Keterangan foto : Scholastika Sumirah Martodiwongso warga lereng Merapi Yogyakarta yang telah dipanggil Tuhan 18 tahun lalu, namun senyumnya lewat foto ini tetap abadi memberi kesegaran jiwa siapapun yang memandang. Sebagai orang Jawa asli, dia sangat mengagumi budaya masyarakat Sunda, khususnya dalam soal makanan. Setiap Lebaran tiba pasti membuat Wajik Bandung untuk sajian tamu yang datang berkunjung, istilahnya UJUNG( * )
Coba kita ingat, bagaimana perasaan yang muncul, mana kala kita berkesempatan bertemu dengan seseorang yang mulai dari sinar matanya, bibirnya, dan wajahnya memancarkan senyum indah mempesona?
Adem hati ini rasanya. Semua beban hidup, seakan hilang. Hidup terasa ringan, membahagiakan.
Yang semula hati ini penuh dendam, seketika berubah penuh cinta.
Semula ide mentok, seketika itu juga ide-ide dahsyat muncul yang sebelumnya tidak terpikirkan.

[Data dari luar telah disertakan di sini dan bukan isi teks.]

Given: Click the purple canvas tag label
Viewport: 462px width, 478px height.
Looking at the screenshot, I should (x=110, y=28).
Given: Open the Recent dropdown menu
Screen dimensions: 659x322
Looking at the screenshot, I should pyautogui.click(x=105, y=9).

Pantaslah psikholog ternama, M.A.W. Brouwer, berkata : " Bumi Pasundan Lahir saat Tuhan lagi tersenyum".
Memang nyatanya, Bandung itu kota indah nan jelita. Wajarlah, guna mengungkap kekaguman betapa elok jelitanya Pasundan, W.A.W Brouwer berkata demikian.
Eloknya tatar Pasundan, bukan hanya terkenal dari alam yang dihiasi pegunungan hijau nan asri, dan semaraknya kebun teh di hampir seluruh lereng bukit, melainkan jejaka ( laki-laki ), maupun mojang ( gadis ) Sunda yang terkenal ramah, murah senyum kepada siapapun, terutama kepada wisatawan.

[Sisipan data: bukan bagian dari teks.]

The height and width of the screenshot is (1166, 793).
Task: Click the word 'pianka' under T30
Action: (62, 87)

Oleh karena itu, tempat wisata alam, pusat belanja, maupun kuliner setiap hari ramai dikunjungi para wisatawan, terutama saat weekend, atau musim liburan.

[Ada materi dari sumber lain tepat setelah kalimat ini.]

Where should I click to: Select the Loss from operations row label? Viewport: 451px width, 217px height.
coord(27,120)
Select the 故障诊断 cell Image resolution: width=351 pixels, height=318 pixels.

Senyum, dan keramahtamahan masyarakat Pasundan itu aset yang harus dipelihara.
Bukan hanya itu, sifat kepribadiannya yang mau terbuka dengan dunia luar yang terpancar dengan semangat "Silih Asah Silih Asuh Silih Asih" ( saling mencerdaskan, saling membimbing, saling menyayangi ).
Semangat inilah yang menjiwai seluruh warga masyarakat Pasundan. Dari sinilah semangat kerukunan bermuara.
Akibatnya, Tatar Pasundan disayang Tuhan. Semua warga yang terdiri dari beraneka suku, agama, ras bisa hidup guyub membangun Tatar Pasundan (*).